Equal Rights for All People

Kevin Mu/Student/California public school

All men were created equal.  I, like the founding fathers of my nation, believe this statement to be undeniably true.  People may not have the same talents or the same opportunities, they may not look the same or speak the same language, but they are all equal in the sense that everyone is entitled to a life filled with freedom and respect for their rights as human beings and as individuals.
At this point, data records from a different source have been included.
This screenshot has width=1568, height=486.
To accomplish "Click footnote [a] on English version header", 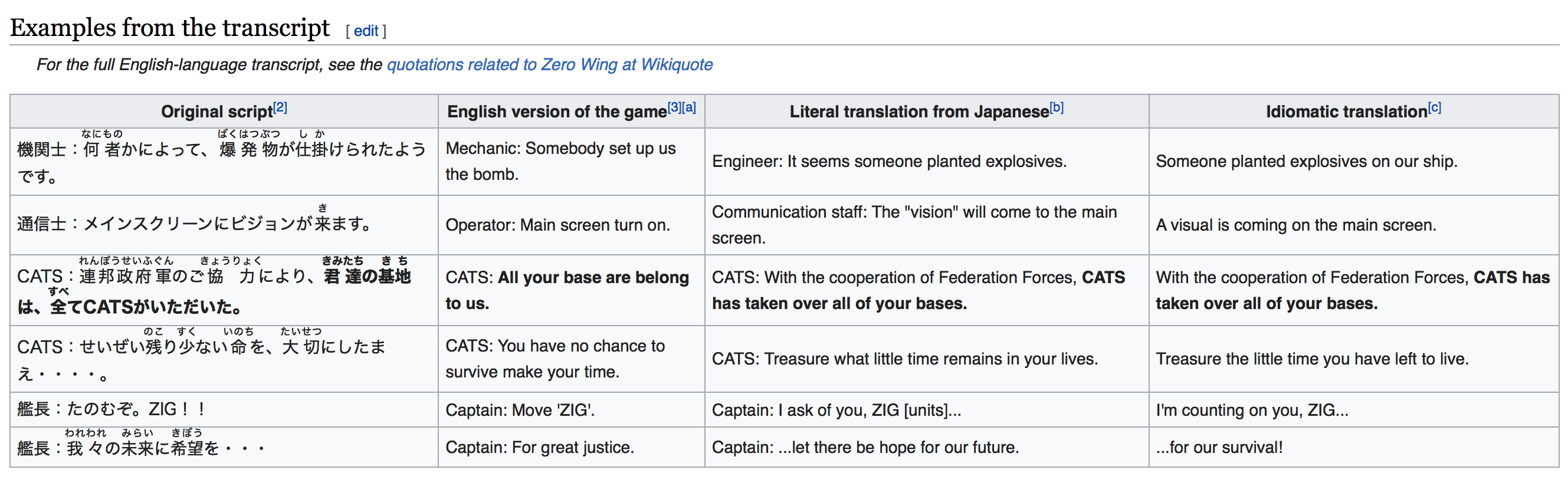I will [x=688, y=108].
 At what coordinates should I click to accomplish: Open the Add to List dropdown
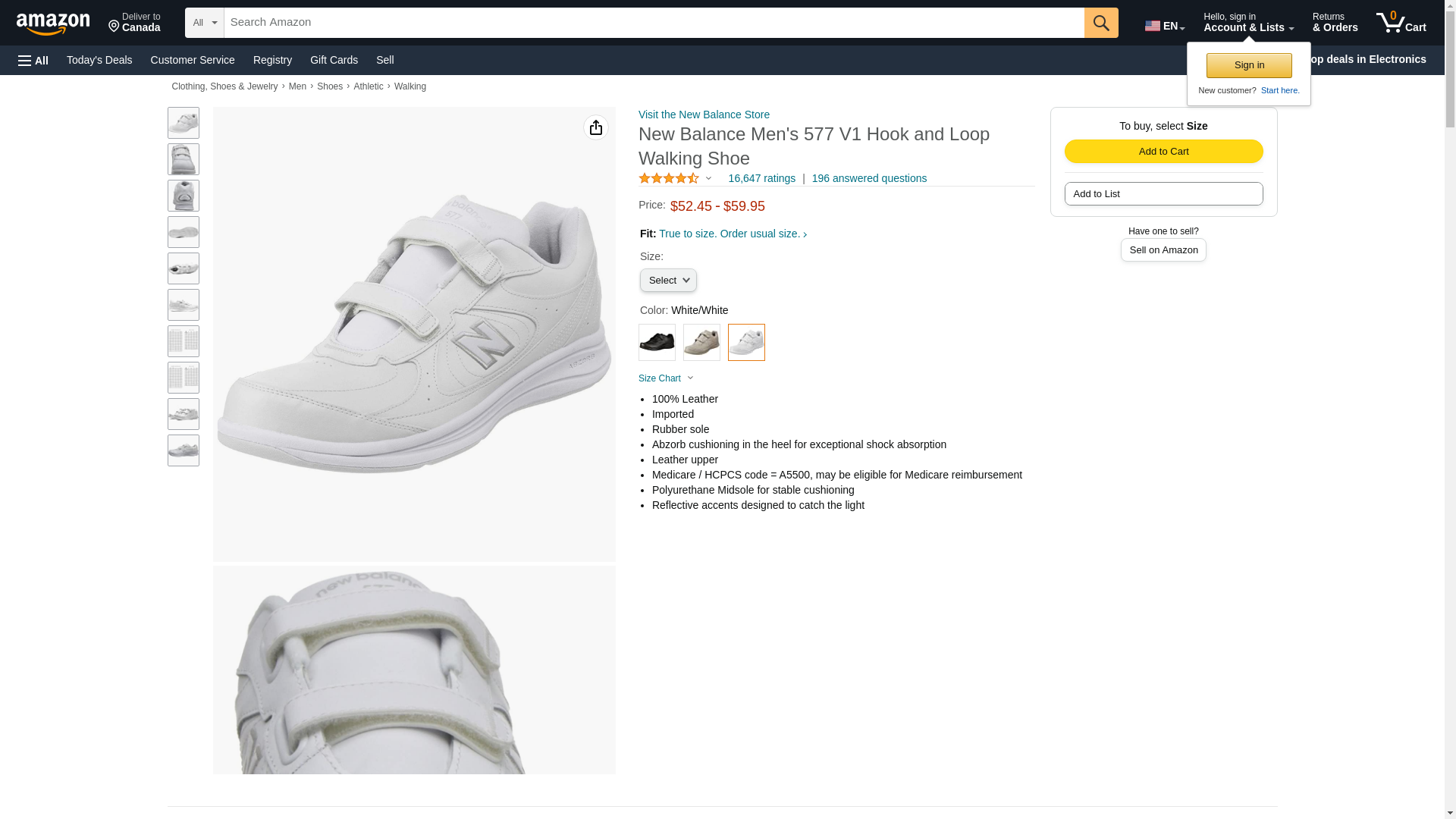pos(1163,194)
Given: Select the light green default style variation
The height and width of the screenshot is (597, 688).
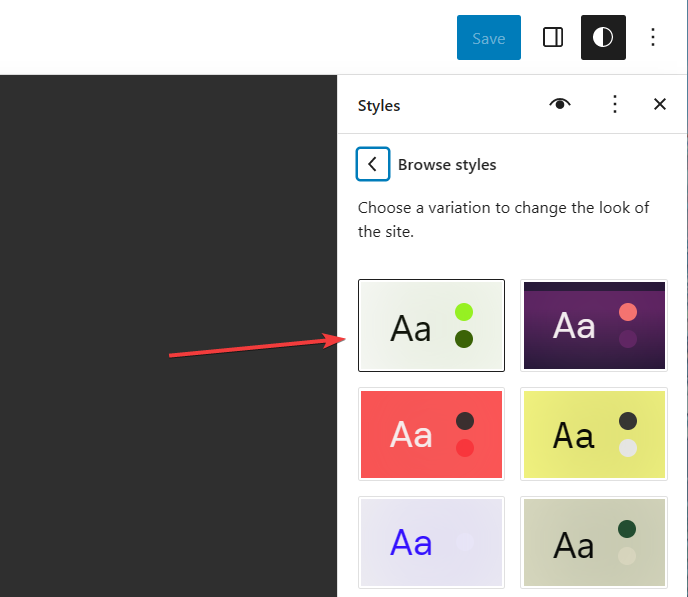Looking at the screenshot, I should 431,325.
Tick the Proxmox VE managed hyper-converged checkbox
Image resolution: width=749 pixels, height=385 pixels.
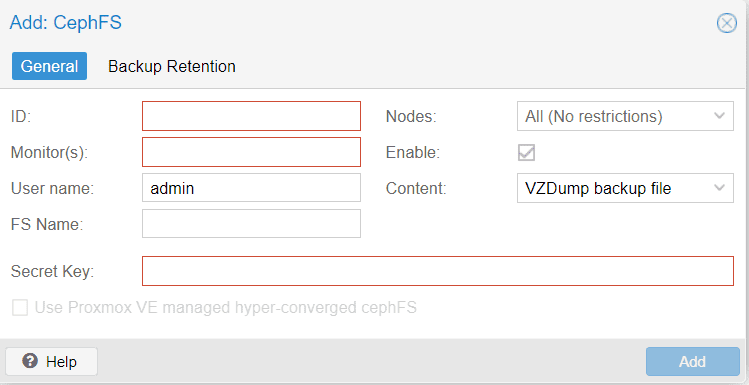tap(20, 308)
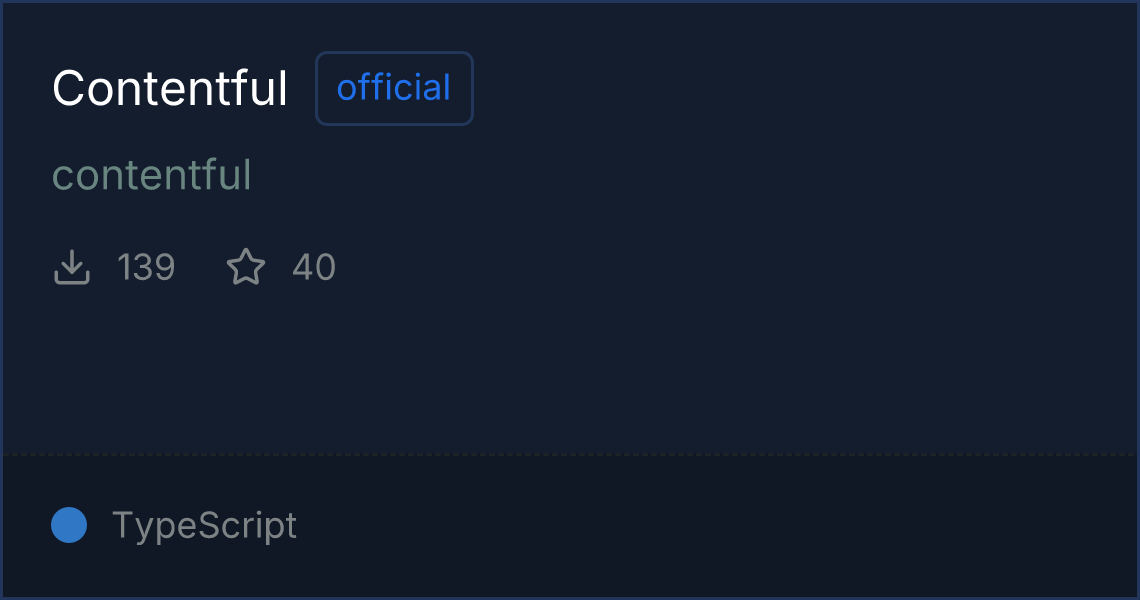Click the download icon
1140x600 pixels.
tap(72, 268)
So why do nations all over the world continue to deny their citizens this right to a free and happy life?  Even in the rapidly developing country of China, human rights is an issue that continues to remain problematic despite efforts from the United States and United Nations.  Perhaps the most glaring abuse of human rights by the Chinese government occurred during the 1989 Tiananmen Square Massacre, where 100,000 protesters, mostly students and intellectuals, gathered to protest the methods of the communist government.  Although these citizens were simply practicing their rights to assemble and to free speech, the Chinese government did not recognize their rights and instead decided on using military action against the crowds of people.  On June 4, a bloody massacre occurred, as soldiers fired at and killed hundreds of thousands of unarmed protestors.  The Chinese government attempted to hide this fact.  The international outcry from this incident was immense, and there was hope that China would learn from this tragic massacre.
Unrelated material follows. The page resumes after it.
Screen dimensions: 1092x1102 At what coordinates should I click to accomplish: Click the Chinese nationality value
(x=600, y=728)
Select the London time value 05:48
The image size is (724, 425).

Jump forward nearly 20 years, into the present day.  China would be hosting the Olympics in Beijing in the summer of 2008.  Expectations were high, and international human rights organizations were watching the event anxiously to see if China would do any better this time around.  Although the Chinese government claimed to provide more freedoms for protesters and the press, ultimately not a single protest license was successfully issued, and many reporters covering anti-government protests or sentiments were arrested by police.  In an effort to appear as an advanced and modern nation to spectators across the globe, the government further imposed restrictions on the poor people living in Beijing.  They even forced the migrant workers who built the now-famous Bird’s Nest Stadium to leave town in order to preserve the appearance of a clean and prosperous city.  Clearly, a China that was too concerned with its appearance ultimately disregarded the treatment of its citizens and ultimately failed to learn from its tragic blunder nearly 20 years ago.

Looking to the future, one can only hope that China finally realized the importance of treating all of its citizens with dignity and respect.  The United Nations and other nations should continue helping China to make progress, for by working together, we can make the world a better place to live.